Task details – Put every line of the records below into a two-column Markdown table, with the row number under "Row" and the line itself under "Line", and leave out the blank lines.

─── Dataset entries

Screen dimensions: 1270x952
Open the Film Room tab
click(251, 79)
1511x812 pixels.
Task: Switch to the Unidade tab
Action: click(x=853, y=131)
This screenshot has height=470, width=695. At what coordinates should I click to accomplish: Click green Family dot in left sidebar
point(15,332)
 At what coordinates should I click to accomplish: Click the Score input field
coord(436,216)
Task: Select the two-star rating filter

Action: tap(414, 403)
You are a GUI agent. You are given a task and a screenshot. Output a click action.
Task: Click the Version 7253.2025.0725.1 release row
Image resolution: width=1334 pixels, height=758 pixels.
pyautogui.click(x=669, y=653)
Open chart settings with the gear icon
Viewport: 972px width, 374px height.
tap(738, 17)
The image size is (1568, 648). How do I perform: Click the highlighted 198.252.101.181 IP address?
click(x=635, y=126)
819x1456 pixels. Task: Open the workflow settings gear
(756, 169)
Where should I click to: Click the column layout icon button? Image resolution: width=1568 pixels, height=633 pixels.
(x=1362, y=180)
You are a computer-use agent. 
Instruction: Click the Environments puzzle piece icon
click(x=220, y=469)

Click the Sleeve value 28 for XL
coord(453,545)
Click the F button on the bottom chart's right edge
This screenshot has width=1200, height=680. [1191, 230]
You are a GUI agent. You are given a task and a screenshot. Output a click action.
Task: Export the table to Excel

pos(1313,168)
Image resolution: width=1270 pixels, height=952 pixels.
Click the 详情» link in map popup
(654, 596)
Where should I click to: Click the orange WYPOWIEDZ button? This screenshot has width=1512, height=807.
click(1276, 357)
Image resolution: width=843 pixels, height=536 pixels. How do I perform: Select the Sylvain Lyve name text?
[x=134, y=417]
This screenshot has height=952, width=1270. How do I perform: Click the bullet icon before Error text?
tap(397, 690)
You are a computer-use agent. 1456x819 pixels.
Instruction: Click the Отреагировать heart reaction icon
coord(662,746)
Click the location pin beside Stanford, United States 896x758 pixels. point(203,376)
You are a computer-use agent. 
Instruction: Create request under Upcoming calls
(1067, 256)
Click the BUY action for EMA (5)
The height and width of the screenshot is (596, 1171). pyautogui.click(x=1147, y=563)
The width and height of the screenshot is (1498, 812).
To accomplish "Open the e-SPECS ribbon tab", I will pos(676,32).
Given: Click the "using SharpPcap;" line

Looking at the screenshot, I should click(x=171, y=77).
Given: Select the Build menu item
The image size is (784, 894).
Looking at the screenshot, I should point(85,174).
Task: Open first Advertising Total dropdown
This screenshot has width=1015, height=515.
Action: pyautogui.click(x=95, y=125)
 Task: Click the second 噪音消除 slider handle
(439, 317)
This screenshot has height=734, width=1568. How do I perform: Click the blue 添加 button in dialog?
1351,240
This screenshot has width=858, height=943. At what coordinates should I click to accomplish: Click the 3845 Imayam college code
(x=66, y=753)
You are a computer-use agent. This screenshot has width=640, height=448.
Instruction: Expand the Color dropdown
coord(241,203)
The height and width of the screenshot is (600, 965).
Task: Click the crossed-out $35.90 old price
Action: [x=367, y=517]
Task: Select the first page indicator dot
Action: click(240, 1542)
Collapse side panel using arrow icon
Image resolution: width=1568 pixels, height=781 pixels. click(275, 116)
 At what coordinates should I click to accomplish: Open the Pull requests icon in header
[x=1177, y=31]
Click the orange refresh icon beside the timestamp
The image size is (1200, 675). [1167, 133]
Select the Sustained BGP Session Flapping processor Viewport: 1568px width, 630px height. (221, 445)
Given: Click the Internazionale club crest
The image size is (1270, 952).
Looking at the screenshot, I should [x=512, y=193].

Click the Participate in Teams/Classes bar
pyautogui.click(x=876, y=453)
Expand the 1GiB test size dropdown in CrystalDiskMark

──────

Exercise answer –
| Row | Line |
|---|---|
| 1 | Screen dimensions: 1270x952 |
| 2 | Open the Film Room tab |
| 3 | click(251, 79) |
| 4 | 1511x812 pixels. |
| 5 | Task: Switch to the Unidade tab |
| 6 | Action: click(x=853, y=131) |
| 7 | This screenshot has height=470, width=695. At what coordinates should I click to accomplish: Click green Family dot in left sidebar |
| 8 | point(15,332) |
| 9 |  At what coordinates should I click to accomplish: Click the Score input field |
| 10 | coord(436,216) |
| 11 | Task: Select the two-star rating filter |
| 12 | Action: tap(414, 403) |
| 13 | You are a GUI agent. You are given a task and a screenshot. Output a click action. |
| 14 | Task: Click the Version 7253.2025.0725.1 release row |
| 15 | Image resolution: width=1334 pixels, height=758 pixels. |
| 16 | pyautogui.click(x=669, y=653) |
| 17 | Open chart settings with the gear icon |
| 18 | Viewport: 972px width, 374px height. |
| 19 | tap(738, 17) |
| 20 | The image size is (1568, 648). How do I perform: Click the highlighted 198.252.101.181 IP address? |
| 21 | click(x=635, y=126) |
| 22 | 819x1456 pixels. Task: Open the workflow settings gear |
| 23 | (756, 169) |
| 24 | Where should I click to: Click the column layout icon button? Image resolution: width=1568 pixels, height=633 pixels. |
| 25 | (x=1362, y=180) |
| 26 | You are a computer-use agent.  |
| 27 | Instruction: Click the Environments puzzle piece icon |
| 28 | click(x=220, y=469) |
| 29 | Click the Sleeve value 28 for XL |
| 30 | coord(453,545) |
| 31 | Click the F button on the bottom chart's right edge |
| 32 | This screenshot has width=1200, height=680. [1191, 230] |
| 33 | You are a GUI agent. You are given a task and a screenshot. Output a click action. |
| 34 | Task: Export the table to Excel |
| 35 | pos(1313,168) |
| 36 | Image resolution: width=1270 pixels, height=952 pixels. |
| 37 | Click the 详情» link in map popup |
| 38 | (654, 596) |
| 39 | Where should I click to: Click the orange WYPOWIEDZ button? This screenshot has width=1512, height=807. |
| 40 | click(1276, 357) |
| 41 | Image resolution: width=843 pixels, height=536 pixels. How do I perform: Select the Sylvain Lyve name text? |
| 42 | [x=134, y=417] |
| 43 | This screenshot has height=952, width=1270. How do I perform: Click the bullet icon before Error text? |
| 44 | tap(397, 690) |
| 45 | You are a computer-use agent. 1456x819 pixels. |
| 46 | Instruction: Click the Отреагировать heart reaction icon |
| 47 | coord(662,746) |
| 48 | Click the location pin beside Stanford, United States 896x758 pixels. point(203,376) |
| 49 | You are a computer-use agent.  |
| 50 | Instruction: Create request under Upcoming calls |
| 51 | (1067, 256) |
| 52 | Click the BUY action for EMA (5) |
| 53 | The height and width of the screenshot is (596, 1171). pyautogui.click(x=1147, y=563) |
| 54 | The width and height of the screenshot is (1498, 812). |
| 55 | To accomplish "Open the e-SPECS ribbon tab", I will pos(676,32). |
| 56 | Given: Click the "using SharpPcap;" line |
| 57 | Looking at the screenshot, I should click(x=171, y=77). |
| 58 | Given: Select the Build menu item |
| 59 | The image size is (784, 894). |
| 60 | Looking at the screenshot, I should point(85,174). |
| 61 | Task: Open first Advertising Total dropdown |
| 62 | This screenshot has width=1015, height=515. |
| 63 | Action: pyautogui.click(x=95, y=125) |
| 64 |  Task: Click the second 噪音消除 slider handle |
| 65 | (439, 317) |
| 66 | This screenshot has height=734, width=1568. How do I perform: Click the blue 添加 button in dialog? |
| 67 | 1351,240 |
| 68 | This screenshot has width=858, height=943. At what coordinates should I click to accomplish: Click the 3845 Imayam college code |
| 69 | (x=66, y=753) |
| 70 | You are a computer-use agent. This screenshot has width=640, height=448. |
| 71 | Instruction: Expand the Color dropdown |
| 72 | coord(241,203) |
| 73 | The height and width of the screenshot is (600, 965). |
| 74 | Task: Click the crossed-out $35.90 old price |
| 75 | Action: [x=367, y=517] |
| 76 | Task: Select the first page indicator dot |
| 77 | Action: click(240, 1542) |
| 78 | Collapse side panel using arrow icon |
| 79 | Image resolution: width=1568 pixels, height=781 pixels. click(275, 116) |
| 80 |  At what coordinates should I click to accomplish: Open the Pull requests icon in header |
| 81 | [x=1177, y=31] |
| 82 | Click the orange refresh icon beside the timestamp |
| 83 | The image size is (1200, 675). [1167, 133] |
| 84 | Select the Sustained BGP Session Flapping processor Viewport: 1568px width, 630px height. (221, 445) |
| 85 | Given: Click the Internazionale club crest |
| 86 | The image size is (1270, 952). |
| 87 | Looking at the screenshot, I should [x=512, y=193]. |
| 88 | Click the Participate in Teams/Classes bar |
| 89 | pyautogui.click(x=876, y=453) |
| 90 | Expand the 1GiB test size dropdown in CrystalDiskMark |